Can infrastructure reforms restore productivity?

AUSTRALIAN competition reforms – proposed by the Harper Review – can boost national prosperity and recover from many years of poor infrastructure policies and practices.

That is the view of Australian Competition and Consumer Commission (ACCC) chairman Rod Sims.

“We see policies that prevent competition in coastal and liner shipping, inadequate dedicated rail freight paths, a poor policy framework for road investment, limits on supply and competition in urban water, costly past rules for energy network regulation, limits on infrastructure competition in many areas, and I could go on,” Mr Sims told the recent Infrastructure Partnerships Australia conference in Sydney.

“Into this environment comes the Harper Review of competition policy.

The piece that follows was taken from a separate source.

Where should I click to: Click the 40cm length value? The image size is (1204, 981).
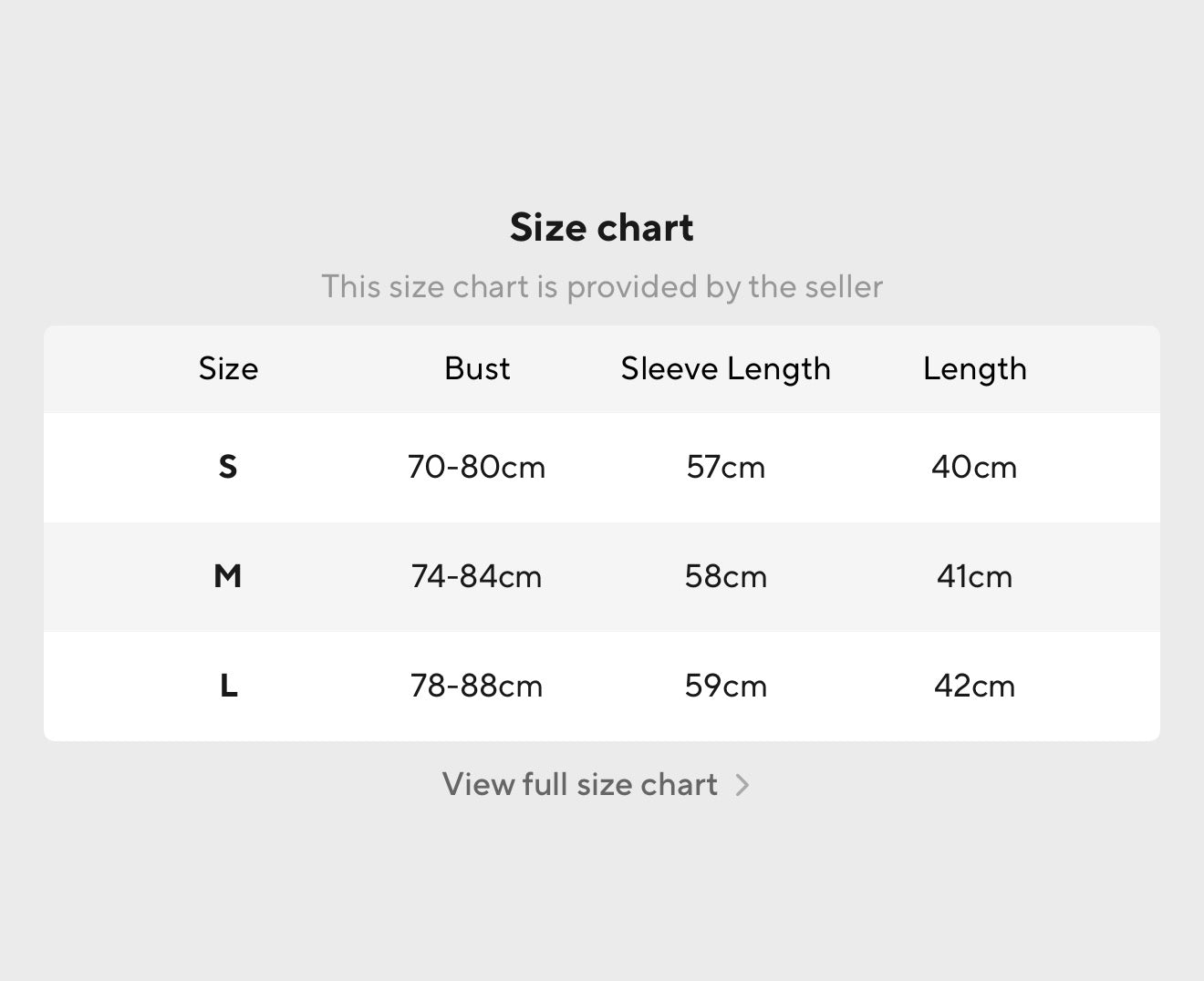(975, 467)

It is extremely timely, and has important recommendations on many fronts.” 

Mr Sims said three areas would further harm Australia’s future productivity and prosperity if not addressed: road reform, privatising infrastructure assets with the wrong objectives in mind, and monopoly rent extraction by asset owners.

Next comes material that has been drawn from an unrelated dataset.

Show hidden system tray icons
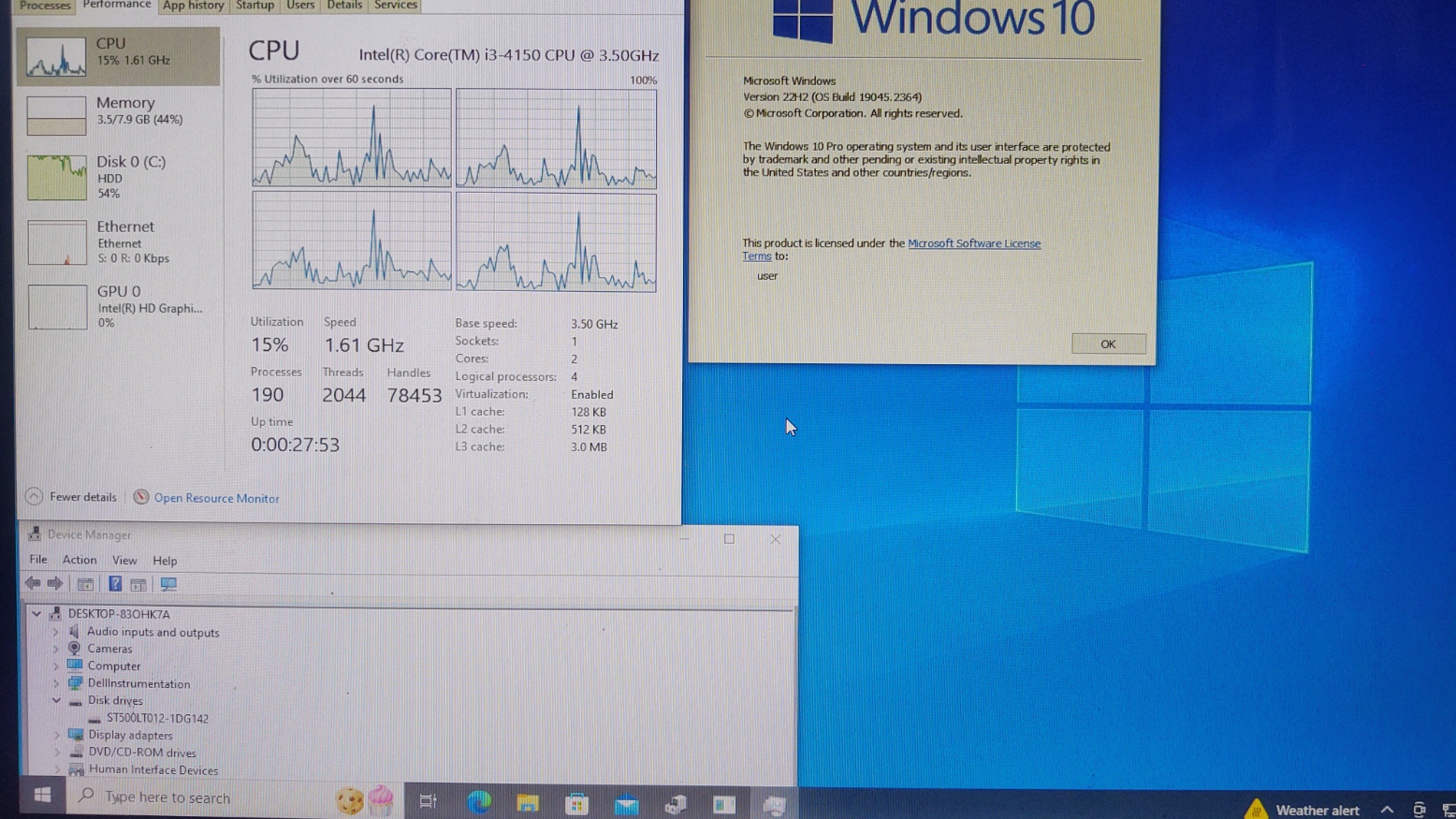The width and height of the screenshot is (1456, 819). point(1387,810)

Mr Sims pressed the need for road reform, outlining a way ahead that is “entirely doable and saleable” with two steps.

“First, the revenue raised from road use should flow directly to the entities that build and maintain our roads,” he said. “Second, the level of these road user charges should be set based on the need for future road expenditure.”

Mr Sims warned against privatising infrastructure assets in situations where immediate financial benefit became a ‘tax’ on future generations.

“Some of Australia’s key infrastructure assets, including significant ports and railways, are likely to be privatised in the coming years,” Mr Sims said. “The value of the assets to be sold is likely to be high and governments have begun announcing projects they will invest in as a result of the profits generated from these privatisations.

“This creates a strong incentive for governments to structure their privatisation processes in a manner that maximises the sale price they receive. In order to maximise sale prices, governments will have little incentive to closely examine whether the market structure and regulatory arrangements that will apply post-privatisation are conducive to competition and appropriate outcomes.”

Mr Sims warned about infrastructure owners possibly engaging in “monopoly rent extraction” – challenging the view that policy makers should pay no attention to the ability of a bottleneck monopolist to extract rents from upstream or downstream firms in a commodity export supply chain.

“Monopolies can be harmful in that they can limit investment and innovation in upstream or downstream industries. Monopolies, therefore, generally require effective economic regulation.”